Action item: Report the count, and only the count, of lines in the records that include the word "computer".

[Data supplied — start]

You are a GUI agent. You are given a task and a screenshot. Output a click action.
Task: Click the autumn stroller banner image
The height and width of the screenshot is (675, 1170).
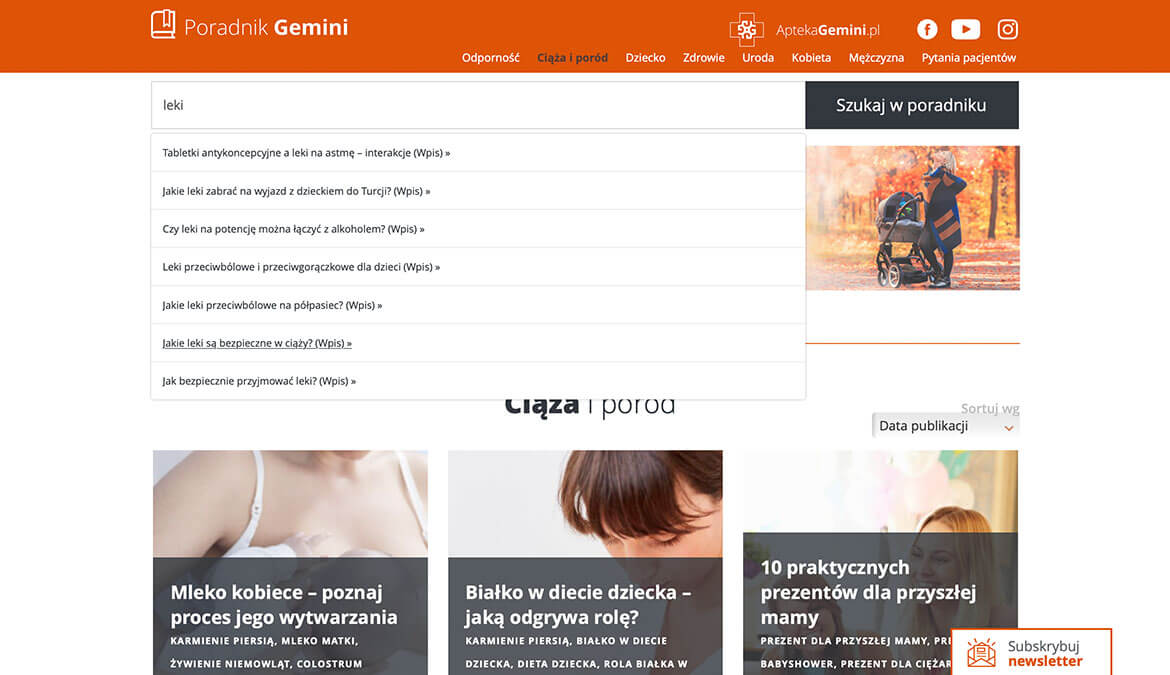[x=912, y=218]
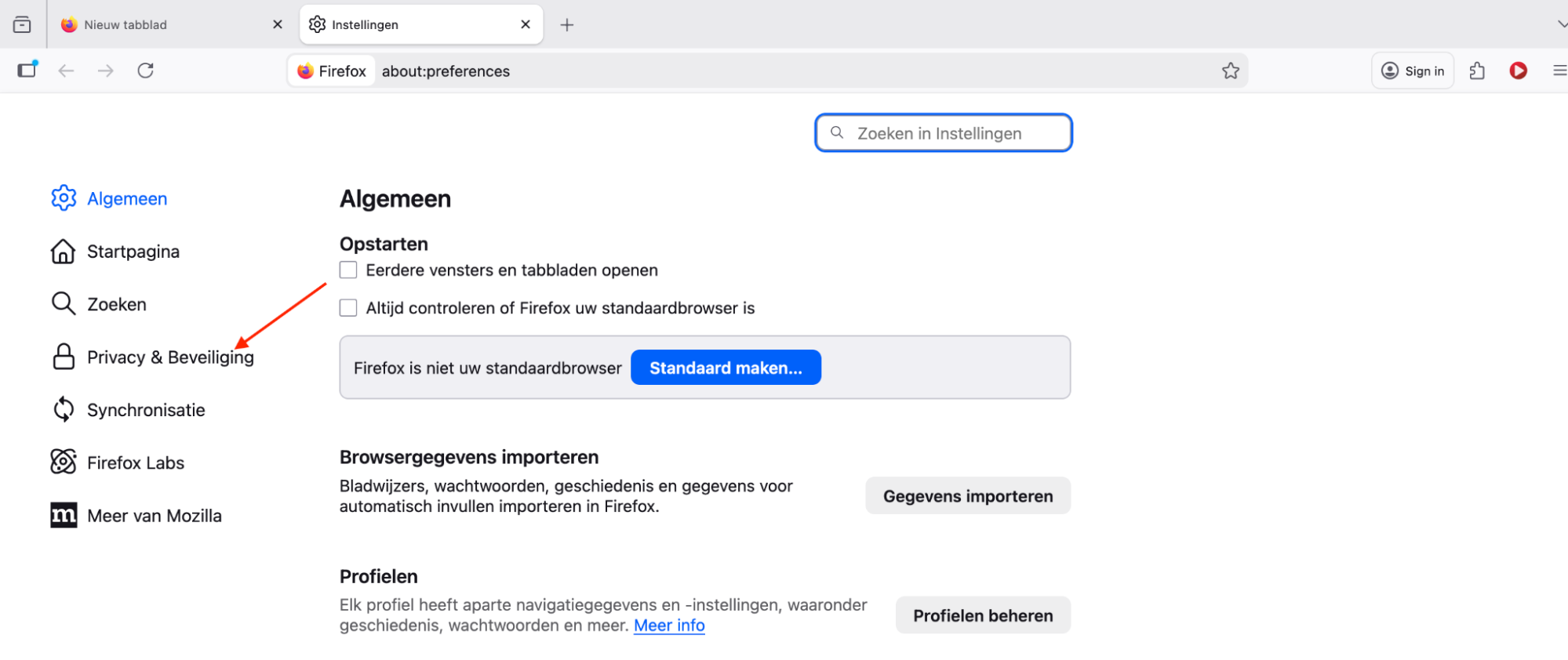This screenshot has width=1568, height=660.
Task: Bookmark this page with the star icon
Action: click(1231, 71)
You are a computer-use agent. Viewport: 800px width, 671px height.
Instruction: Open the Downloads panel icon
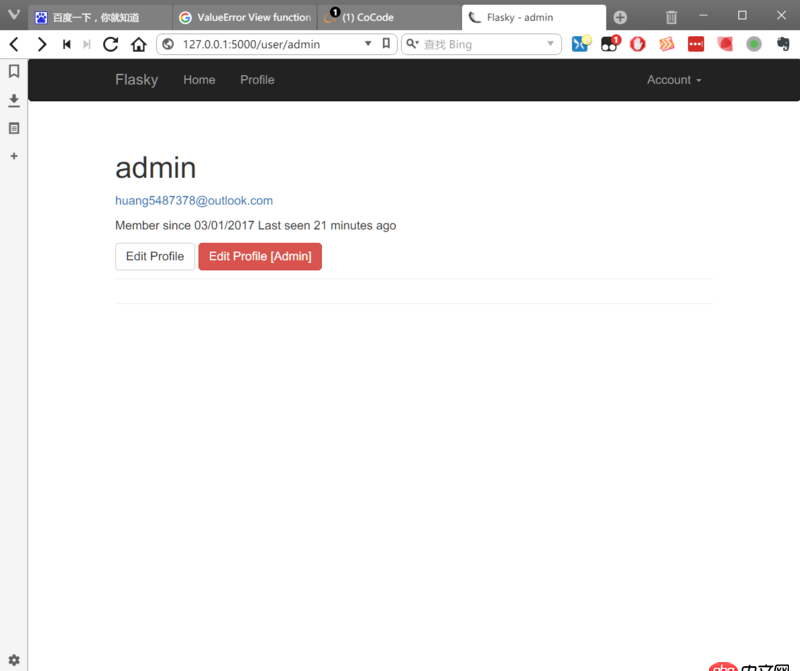coord(13,100)
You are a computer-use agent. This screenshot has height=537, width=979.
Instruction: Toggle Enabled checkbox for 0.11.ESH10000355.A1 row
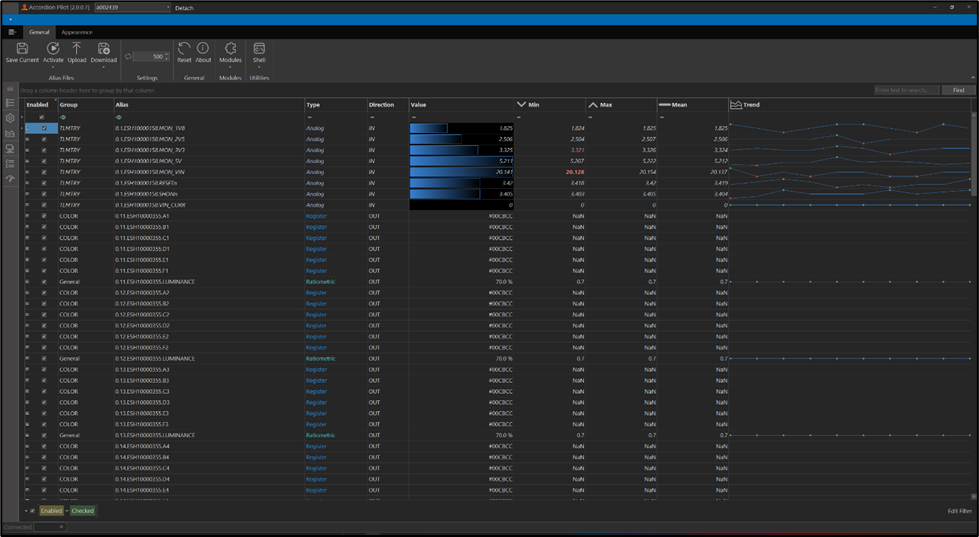[x=43, y=216]
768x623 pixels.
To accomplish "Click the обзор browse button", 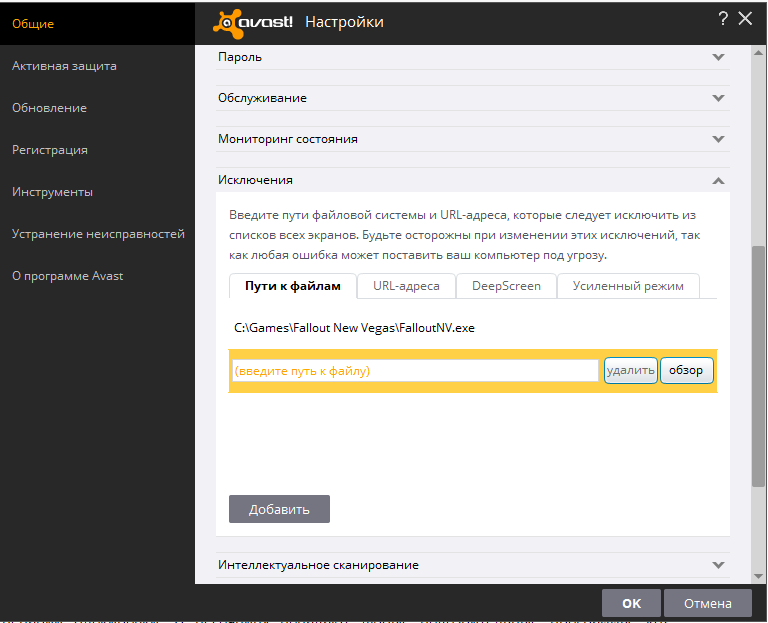I will pyautogui.click(x=686, y=371).
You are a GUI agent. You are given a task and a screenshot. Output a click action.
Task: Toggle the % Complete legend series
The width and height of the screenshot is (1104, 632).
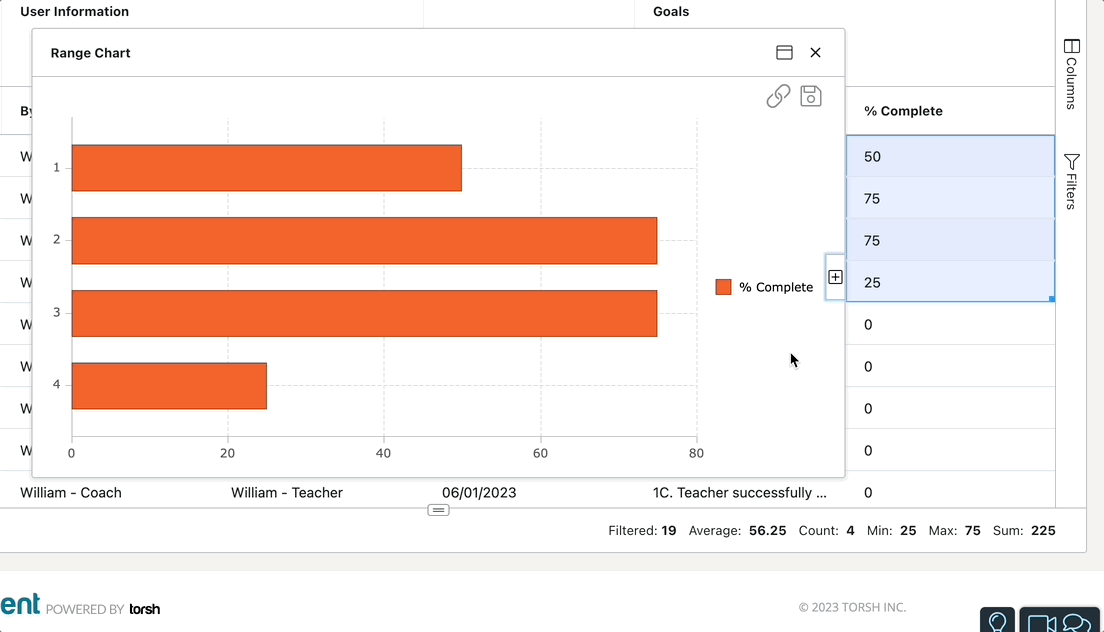pos(775,287)
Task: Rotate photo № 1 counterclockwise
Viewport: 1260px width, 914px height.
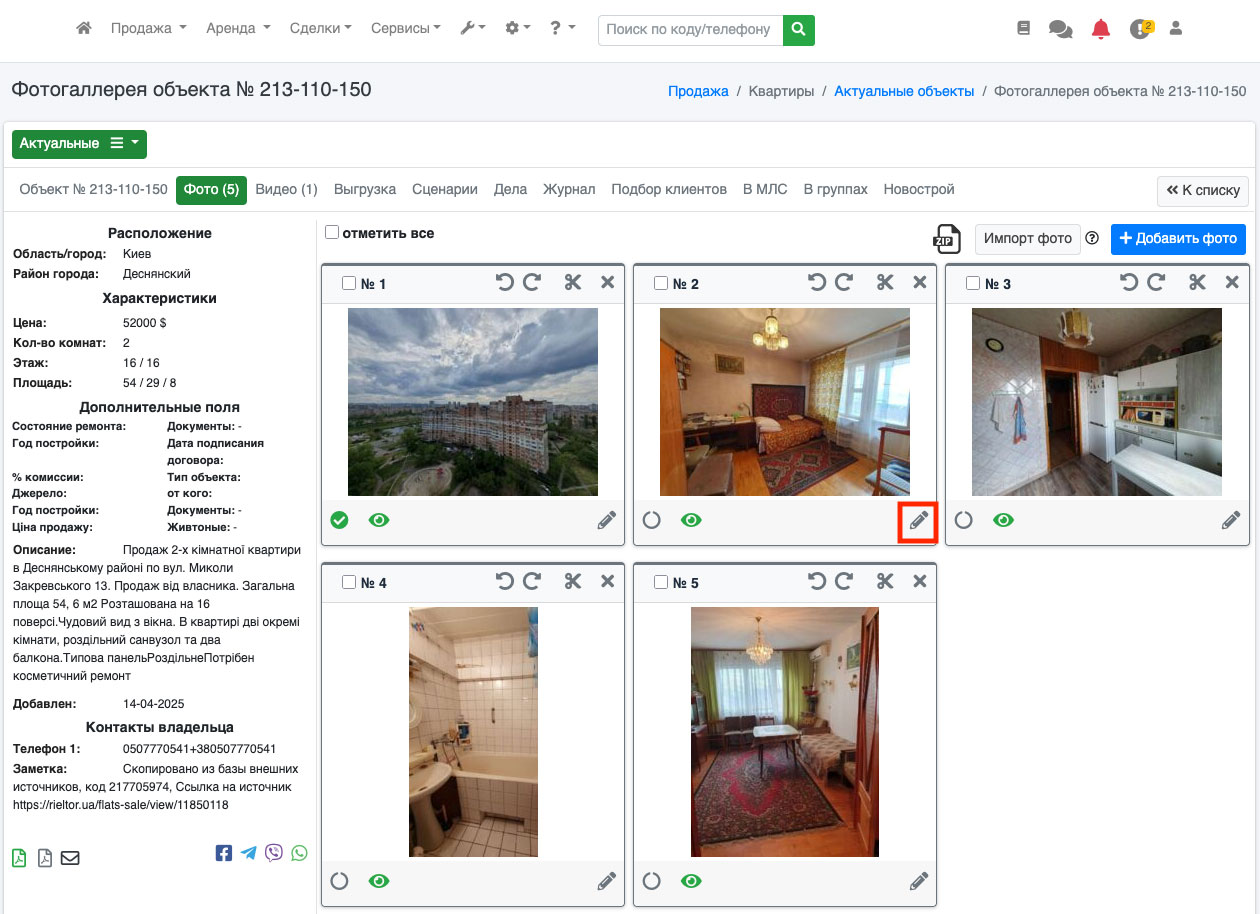Action: click(505, 283)
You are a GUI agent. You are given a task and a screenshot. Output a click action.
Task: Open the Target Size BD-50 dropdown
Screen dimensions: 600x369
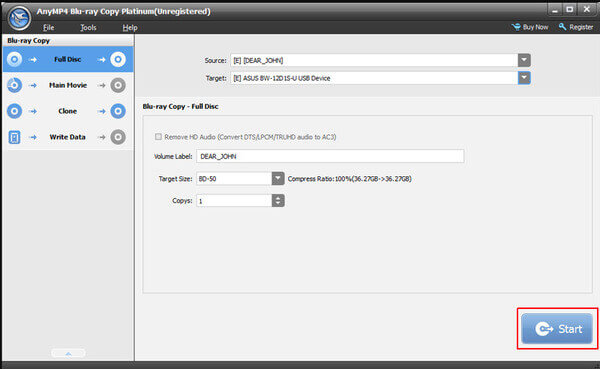[278, 178]
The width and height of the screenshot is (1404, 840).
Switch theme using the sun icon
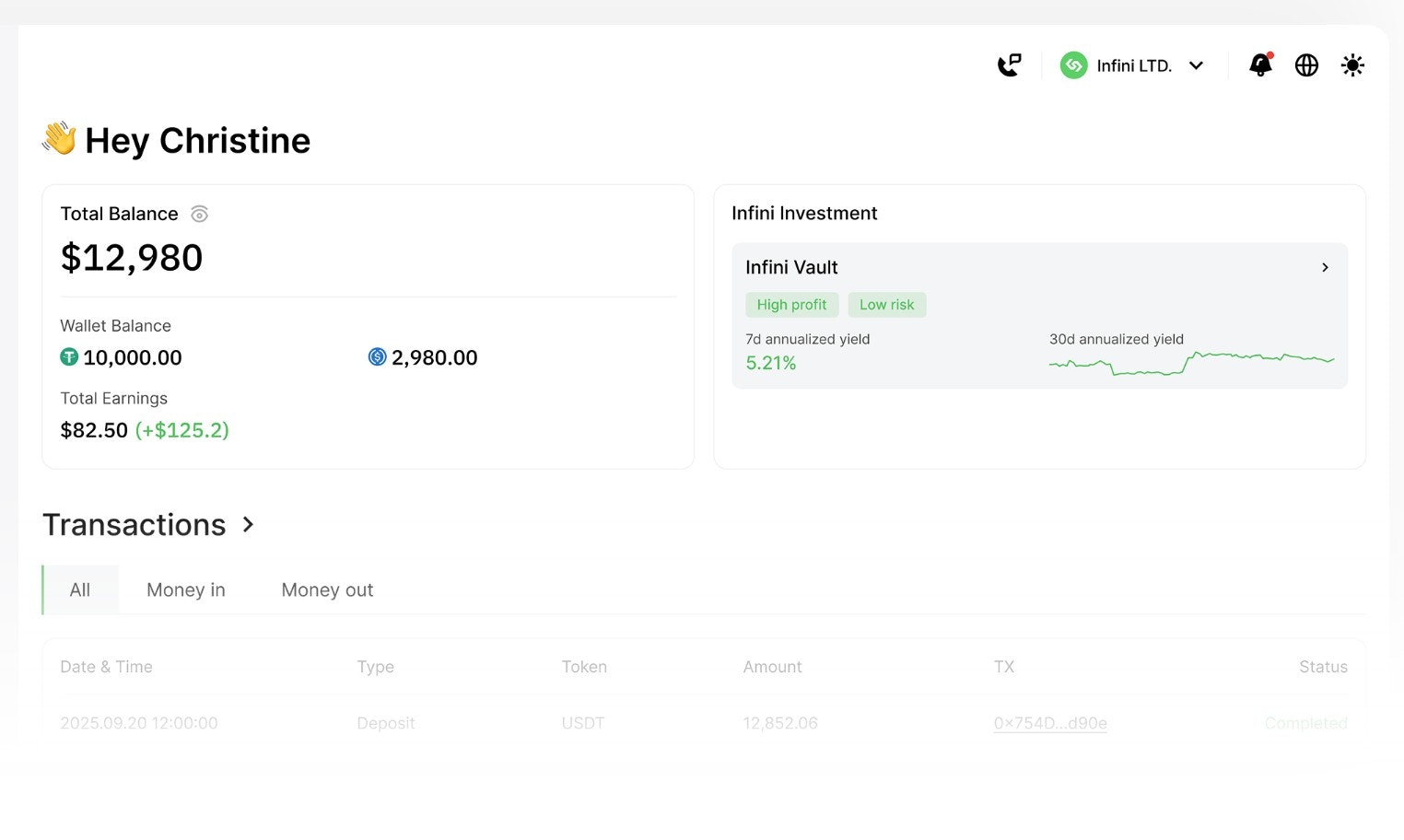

[Data supplied — finish]

The completed task: 2